Click-target data
==================================================
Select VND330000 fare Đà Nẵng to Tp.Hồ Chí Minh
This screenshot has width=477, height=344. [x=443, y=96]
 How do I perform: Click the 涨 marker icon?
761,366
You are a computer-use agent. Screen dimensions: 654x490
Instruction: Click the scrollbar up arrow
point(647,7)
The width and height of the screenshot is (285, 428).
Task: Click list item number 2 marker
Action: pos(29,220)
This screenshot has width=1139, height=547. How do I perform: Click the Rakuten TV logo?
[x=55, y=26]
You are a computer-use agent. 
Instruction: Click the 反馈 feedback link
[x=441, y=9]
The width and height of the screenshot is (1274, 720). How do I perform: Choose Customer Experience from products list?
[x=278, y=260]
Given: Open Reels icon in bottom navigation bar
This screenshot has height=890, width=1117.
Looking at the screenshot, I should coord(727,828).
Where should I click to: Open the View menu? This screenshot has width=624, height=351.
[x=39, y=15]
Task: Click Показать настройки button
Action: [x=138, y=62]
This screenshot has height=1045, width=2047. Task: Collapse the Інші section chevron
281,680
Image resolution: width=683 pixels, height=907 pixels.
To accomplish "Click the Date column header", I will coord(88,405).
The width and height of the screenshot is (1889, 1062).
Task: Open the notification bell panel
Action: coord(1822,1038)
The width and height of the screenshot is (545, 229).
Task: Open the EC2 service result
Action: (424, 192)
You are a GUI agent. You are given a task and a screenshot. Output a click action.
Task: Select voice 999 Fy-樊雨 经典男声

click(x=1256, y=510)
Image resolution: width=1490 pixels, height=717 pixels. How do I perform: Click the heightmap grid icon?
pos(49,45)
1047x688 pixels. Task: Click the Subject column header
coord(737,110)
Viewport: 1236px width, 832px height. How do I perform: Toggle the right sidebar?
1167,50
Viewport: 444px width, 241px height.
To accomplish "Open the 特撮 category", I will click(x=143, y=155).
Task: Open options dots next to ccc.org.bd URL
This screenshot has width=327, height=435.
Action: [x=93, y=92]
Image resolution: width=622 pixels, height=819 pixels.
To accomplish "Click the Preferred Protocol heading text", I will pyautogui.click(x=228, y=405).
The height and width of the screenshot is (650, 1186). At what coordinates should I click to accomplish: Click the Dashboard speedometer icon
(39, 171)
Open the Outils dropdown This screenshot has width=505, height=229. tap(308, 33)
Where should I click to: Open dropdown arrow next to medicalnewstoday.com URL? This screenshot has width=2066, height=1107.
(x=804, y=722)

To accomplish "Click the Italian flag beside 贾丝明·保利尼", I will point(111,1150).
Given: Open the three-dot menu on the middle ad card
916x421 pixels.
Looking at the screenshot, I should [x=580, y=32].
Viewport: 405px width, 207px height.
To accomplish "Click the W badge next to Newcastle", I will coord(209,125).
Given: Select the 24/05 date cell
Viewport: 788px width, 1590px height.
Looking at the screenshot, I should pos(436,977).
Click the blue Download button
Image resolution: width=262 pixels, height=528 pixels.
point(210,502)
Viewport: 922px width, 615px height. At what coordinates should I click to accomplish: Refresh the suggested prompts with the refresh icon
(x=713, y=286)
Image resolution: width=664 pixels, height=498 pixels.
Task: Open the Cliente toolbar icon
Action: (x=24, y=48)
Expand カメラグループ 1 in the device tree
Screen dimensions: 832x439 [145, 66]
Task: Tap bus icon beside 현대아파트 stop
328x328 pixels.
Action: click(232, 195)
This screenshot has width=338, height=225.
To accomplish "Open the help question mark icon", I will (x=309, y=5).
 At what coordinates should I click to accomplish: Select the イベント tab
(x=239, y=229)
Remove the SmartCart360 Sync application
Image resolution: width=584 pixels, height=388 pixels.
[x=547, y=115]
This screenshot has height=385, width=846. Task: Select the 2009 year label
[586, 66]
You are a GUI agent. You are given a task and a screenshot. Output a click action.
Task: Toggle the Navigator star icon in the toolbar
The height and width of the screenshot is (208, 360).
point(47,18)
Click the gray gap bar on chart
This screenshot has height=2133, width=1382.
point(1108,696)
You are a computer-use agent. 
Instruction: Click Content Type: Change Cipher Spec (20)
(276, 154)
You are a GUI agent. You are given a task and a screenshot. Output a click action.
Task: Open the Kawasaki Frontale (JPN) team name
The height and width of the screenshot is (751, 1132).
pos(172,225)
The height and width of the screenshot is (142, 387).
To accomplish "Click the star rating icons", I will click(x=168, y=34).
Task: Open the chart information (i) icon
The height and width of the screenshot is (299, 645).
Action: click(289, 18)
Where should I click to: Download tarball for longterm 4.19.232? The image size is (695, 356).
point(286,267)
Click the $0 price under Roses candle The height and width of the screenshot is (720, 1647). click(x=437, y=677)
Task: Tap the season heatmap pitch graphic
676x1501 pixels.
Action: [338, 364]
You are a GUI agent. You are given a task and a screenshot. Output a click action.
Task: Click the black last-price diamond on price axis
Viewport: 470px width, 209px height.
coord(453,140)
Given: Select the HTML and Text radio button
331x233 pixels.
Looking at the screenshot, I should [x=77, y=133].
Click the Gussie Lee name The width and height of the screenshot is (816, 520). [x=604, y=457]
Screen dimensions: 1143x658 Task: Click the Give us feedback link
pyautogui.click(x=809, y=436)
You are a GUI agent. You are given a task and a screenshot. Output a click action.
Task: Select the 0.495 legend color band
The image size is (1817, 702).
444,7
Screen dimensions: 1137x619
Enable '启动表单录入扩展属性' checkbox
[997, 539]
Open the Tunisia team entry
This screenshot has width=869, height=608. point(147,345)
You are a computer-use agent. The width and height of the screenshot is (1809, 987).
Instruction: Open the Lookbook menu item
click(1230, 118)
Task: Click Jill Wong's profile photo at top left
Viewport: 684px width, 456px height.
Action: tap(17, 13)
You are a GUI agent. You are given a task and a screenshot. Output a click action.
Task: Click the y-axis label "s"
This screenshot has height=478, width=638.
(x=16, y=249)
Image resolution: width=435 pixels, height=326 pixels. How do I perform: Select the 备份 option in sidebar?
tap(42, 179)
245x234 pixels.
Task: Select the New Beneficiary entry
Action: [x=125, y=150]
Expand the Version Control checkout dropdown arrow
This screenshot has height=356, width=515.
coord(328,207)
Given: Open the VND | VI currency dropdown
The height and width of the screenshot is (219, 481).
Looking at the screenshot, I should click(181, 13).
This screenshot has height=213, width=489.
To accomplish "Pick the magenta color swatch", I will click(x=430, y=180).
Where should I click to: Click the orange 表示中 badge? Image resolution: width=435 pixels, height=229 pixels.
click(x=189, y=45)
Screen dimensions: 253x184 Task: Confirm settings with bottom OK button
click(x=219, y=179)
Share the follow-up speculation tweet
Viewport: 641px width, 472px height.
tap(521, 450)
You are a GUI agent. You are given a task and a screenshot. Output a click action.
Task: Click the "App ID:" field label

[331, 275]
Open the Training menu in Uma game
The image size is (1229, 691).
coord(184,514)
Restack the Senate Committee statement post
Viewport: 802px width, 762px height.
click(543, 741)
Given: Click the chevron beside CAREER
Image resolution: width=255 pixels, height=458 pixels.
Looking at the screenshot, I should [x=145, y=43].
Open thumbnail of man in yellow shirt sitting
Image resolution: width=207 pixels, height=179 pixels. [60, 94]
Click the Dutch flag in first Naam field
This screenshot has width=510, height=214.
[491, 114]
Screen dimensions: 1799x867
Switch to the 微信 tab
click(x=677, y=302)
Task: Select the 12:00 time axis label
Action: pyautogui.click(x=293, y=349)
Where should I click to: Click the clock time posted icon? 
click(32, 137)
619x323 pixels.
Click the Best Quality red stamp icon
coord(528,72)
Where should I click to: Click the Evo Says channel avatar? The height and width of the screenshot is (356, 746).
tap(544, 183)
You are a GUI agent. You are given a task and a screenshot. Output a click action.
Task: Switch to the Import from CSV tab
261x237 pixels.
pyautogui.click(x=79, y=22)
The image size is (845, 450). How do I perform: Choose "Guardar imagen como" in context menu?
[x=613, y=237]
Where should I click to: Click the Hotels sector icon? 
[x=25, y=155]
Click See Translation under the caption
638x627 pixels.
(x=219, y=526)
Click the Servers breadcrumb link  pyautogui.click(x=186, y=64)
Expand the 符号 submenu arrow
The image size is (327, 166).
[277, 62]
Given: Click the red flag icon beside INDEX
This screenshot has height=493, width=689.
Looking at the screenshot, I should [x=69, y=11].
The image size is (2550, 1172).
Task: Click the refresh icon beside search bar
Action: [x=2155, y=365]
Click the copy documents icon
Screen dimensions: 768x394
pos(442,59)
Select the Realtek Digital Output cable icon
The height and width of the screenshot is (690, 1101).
==================================================
* _WRITTEN EXERCISE_
Please rewrite the items starting at the line containing "Task: Click Jill" and ending at the line containing "click(x=189, y=45)", replacing "Image resolution" with "Screen resolution" and keeping everything else the same.

* _OUTPUT FOR THIS TASK_
Task: Click Jill Wong's profile photo at top left
Viewport: 684px width, 456px height.
Action: tap(17, 13)
You are a GUI agent. You are given a task and a screenshot. Output a click action.
Task: Click the y-axis label "s"
This screenshot has height=478, width=638.
(x=16, y=249)
Screen resolution: width=435 pixels, height=326 pixels. How do I perform: Select the 备份 option in sidebar?
tap(42, 179)
245x234 pixels.
Task: Select the New Beneficiary entry
Action: [x=125, y=150]
Expand the Version Control checkout dropdown arrow
This screenshot has height=356, width=515.
coord(328,207)
Given: Open the VND | VI currency dropdown
The height and width of the screenshot is (219, 481).
Looking at the screenshot, I should click(181, 13).
This screenshot has height=213, width=489.
To accomplish "Pick the magenta color swatch", I will click(x=430, y=180).
Where should I click to: Click the orange 表示中 badge? Screen resolution: width=435 pixels, height=229 pixels.
click(x=189, y=45)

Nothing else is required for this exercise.